Last winter, I soon started to receive unsolicited text messages from a friend (we will call her B to protect the innocent, ha!). A couple times a week in the evening, I would receive texts stating, “We’re running at 5 a.m.; come join us!”. Immediately, I would laugh at the absolutely insane idea of running in the dark when most sane people are still asleep. I would text back, still laughing and politely decline the offer. Not only was it darker than dark at 5 a.m., but it was freezing cold! Staying in bed under my warm blankets and next to my radiator of a husband sounded like a much better idea.

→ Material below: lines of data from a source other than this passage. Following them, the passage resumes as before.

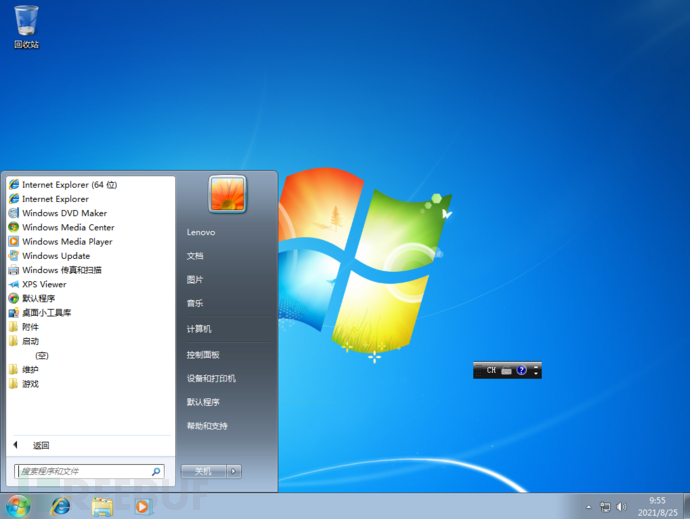
Task: Open the language bar options arrow
Action: point(536,370)
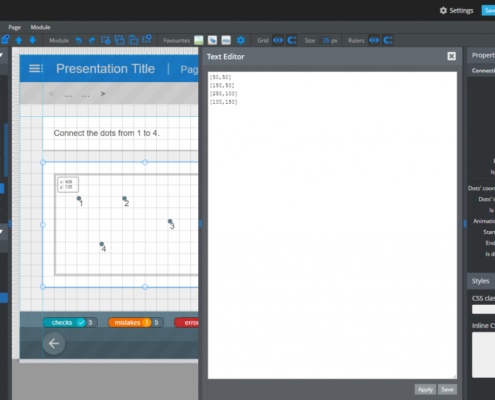
Task: Close the Text Editor dialog
Action: [451, 56]
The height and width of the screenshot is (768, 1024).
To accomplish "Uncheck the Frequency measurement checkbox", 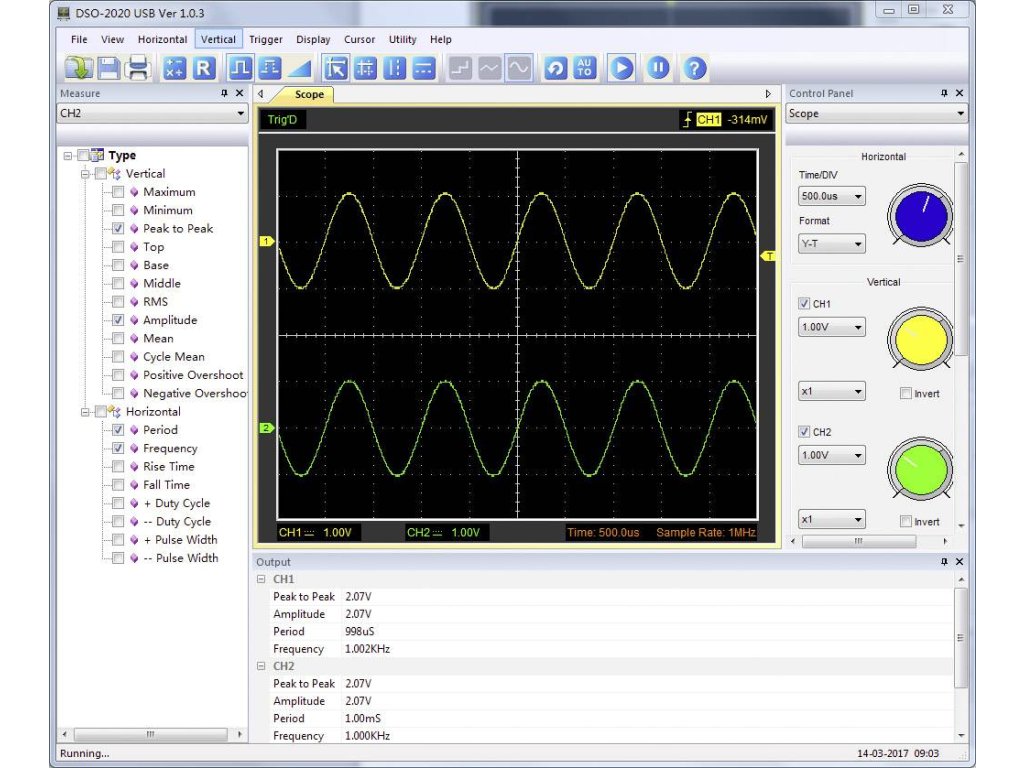I will [x=118, y=448].
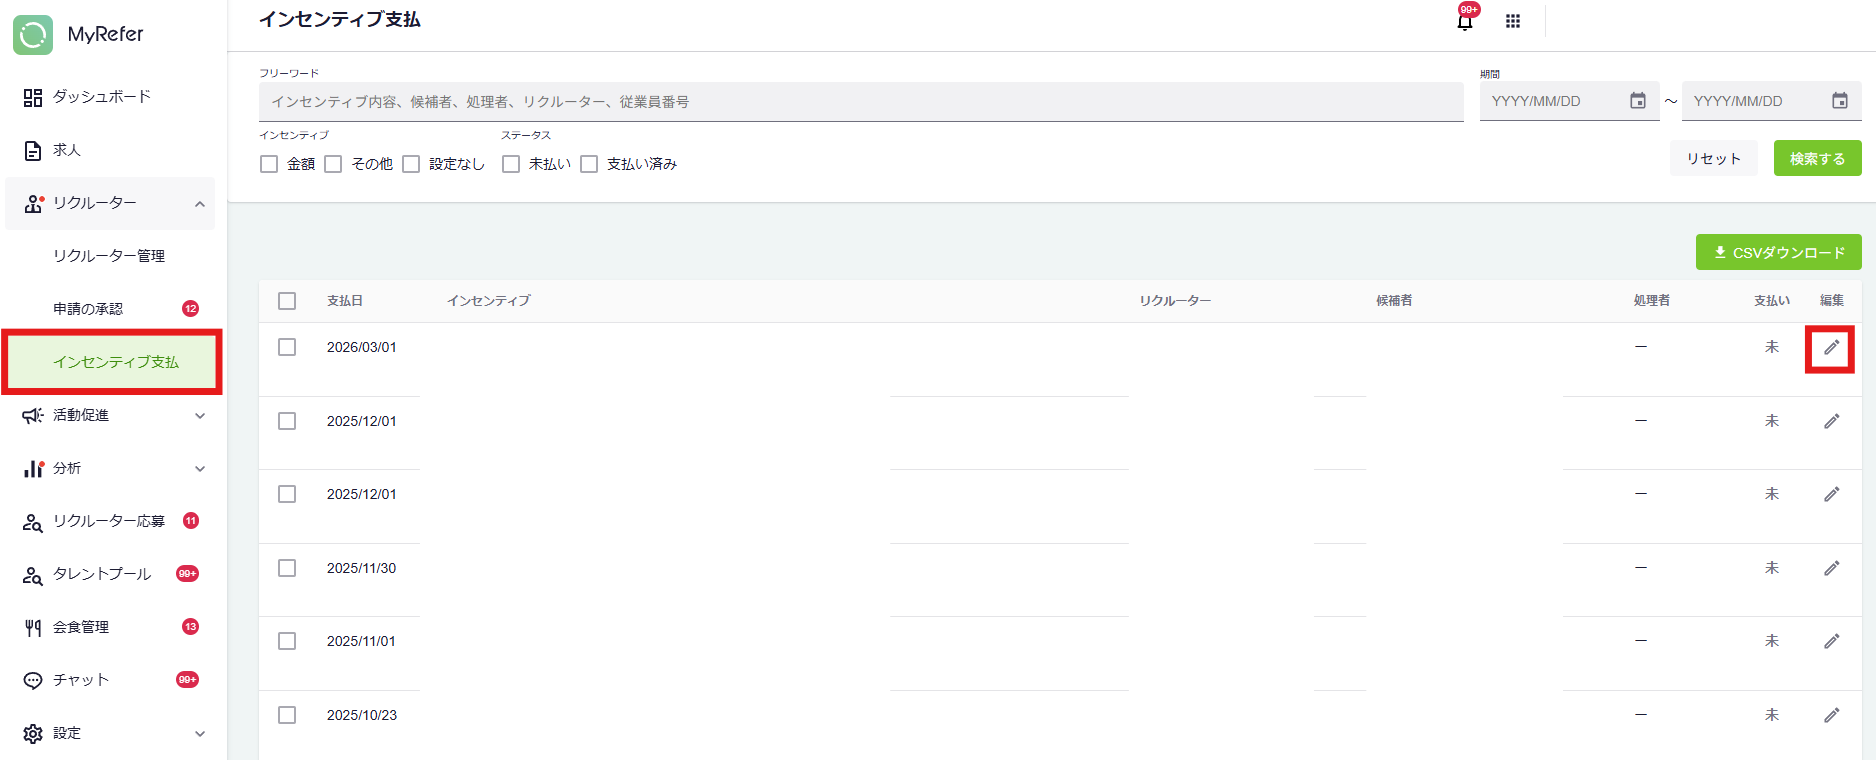Image resolution: width=1876 pixels, height=760 pixels.
Task: Open start date calendar picker icon
Action: (x=1638, y=101)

At this time, it wasn’t completely necessary to run so early in the morning for me. On a previous post, I mentioned scheduling in my work out like any other daily task. Some days I would have no problem with fitting in my run, but other days my 10 a.m. run would become a 2 p.m. run or maybe I would end up missing the run altogether. My work schedule was a little heavier and I also was juggling a part-time job. One day, the crazy side of me won and I decided to join the running group at the awful 5 o’clock hour.
In addition to running, I also wanted to start weight training – I have dumbbells in my home and a membership to a local gym. However, working out at home never works well for me – I can always find something else that needs to be completed. Working out at the gym alone on the machines or dumbbells just sounded dull and boring. Lucky for me, a good friend of mine had started a workout group for women which was meeting 3x a week. The workout was based on High Intensity Interval Training (HIIT) and I was excited to try something new.

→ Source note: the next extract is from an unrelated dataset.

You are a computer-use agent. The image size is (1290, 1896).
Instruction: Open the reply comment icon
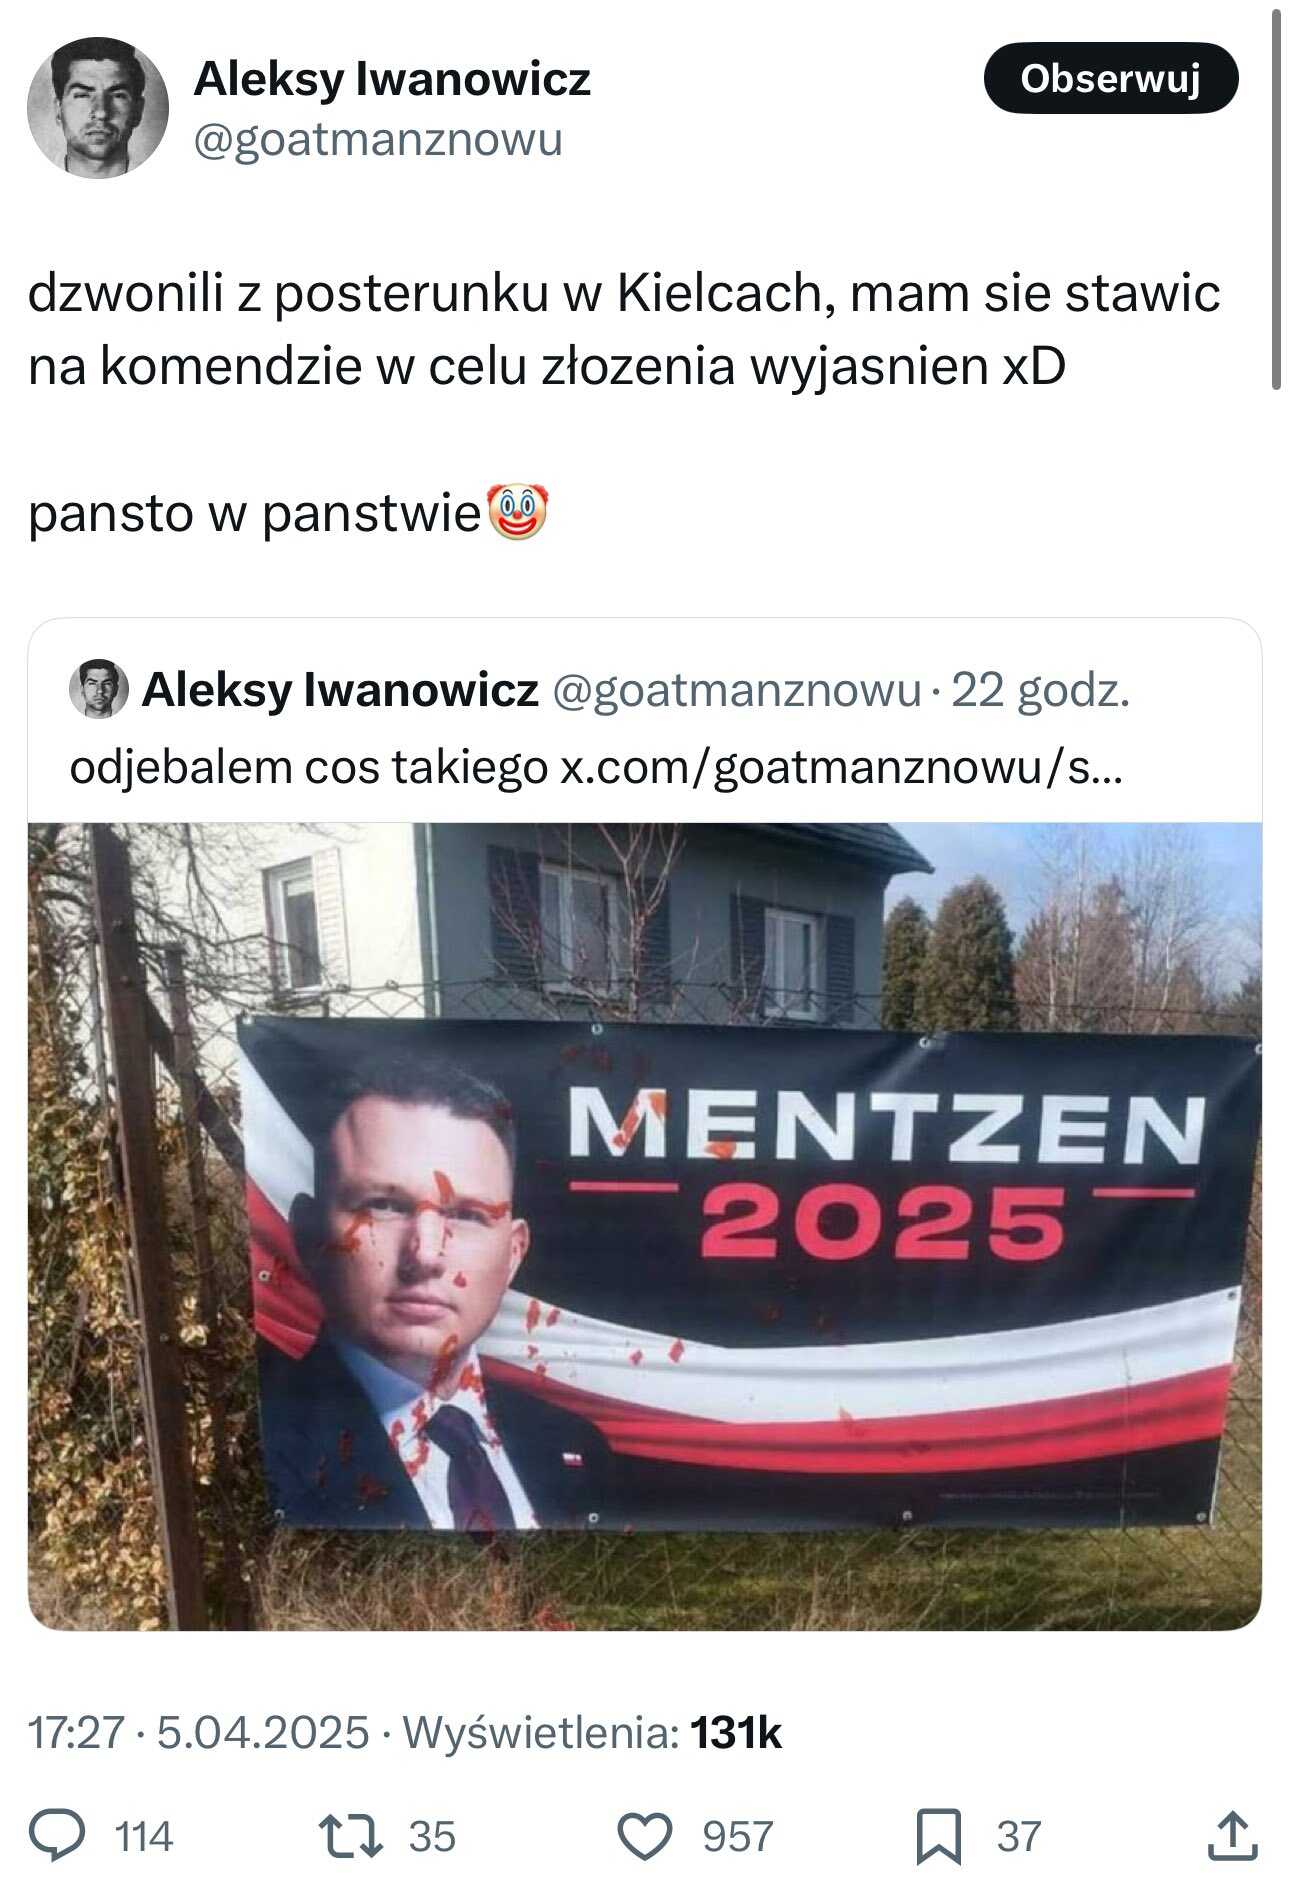57,1837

“Chatting while sweating with friends makes the workout a lot more fun and time really does fly.”
In both situations, I continued to meet for the 5 a.m. runs and join in the HIIT classes. Why? Accountability. When the awful shrill of my alarm sounds at 4:30 a.m., I immediately jump out of bed knowing people are waiting on me. Also, I have come to love the social aspect of running or working out with others. Chatting while sweating with friends makes the workout a lot more fun and time really does fly.

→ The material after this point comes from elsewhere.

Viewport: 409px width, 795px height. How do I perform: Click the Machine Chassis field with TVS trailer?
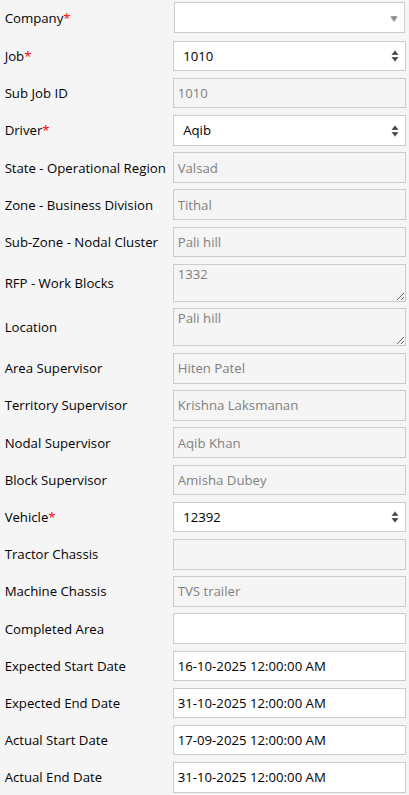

A few tips to prepare for success:
- Find a group of like-minded individuals. Whether it is yoga, running or working out, find a club or a partner to join forces with you. Having someone else counting on you to be present whether at 5 a.m. or 5 p.m. will help all of you stay on track. If you are more introverted, there are also online groups you can find to help stay connected to others who are working out.
- Prepare yourself. The night before, I organize everything I will need so I am ready quickly. My clothes, socks, shoes and workout equipment are ready to go. I wake up at 4:30 a.m. and am out the door at 4:45 a.m.
- Make a commitment. Schedule or sign-up for the class the night before if you are able. Text a friend and set a time/location to meet for a workout for the next day.
- Pack a water bottle and a snack. You will need to stay hydrated and you may need a snack after your workout. Pack a healthy snack so you are not tempted to grab something unhealthy on the way home.
- Life happens; don’t sweat it. Of course after all your preparing, your child may be up all night, or you might sleep through your alarm. It happens. It’s okay. Tomorrow is a new day!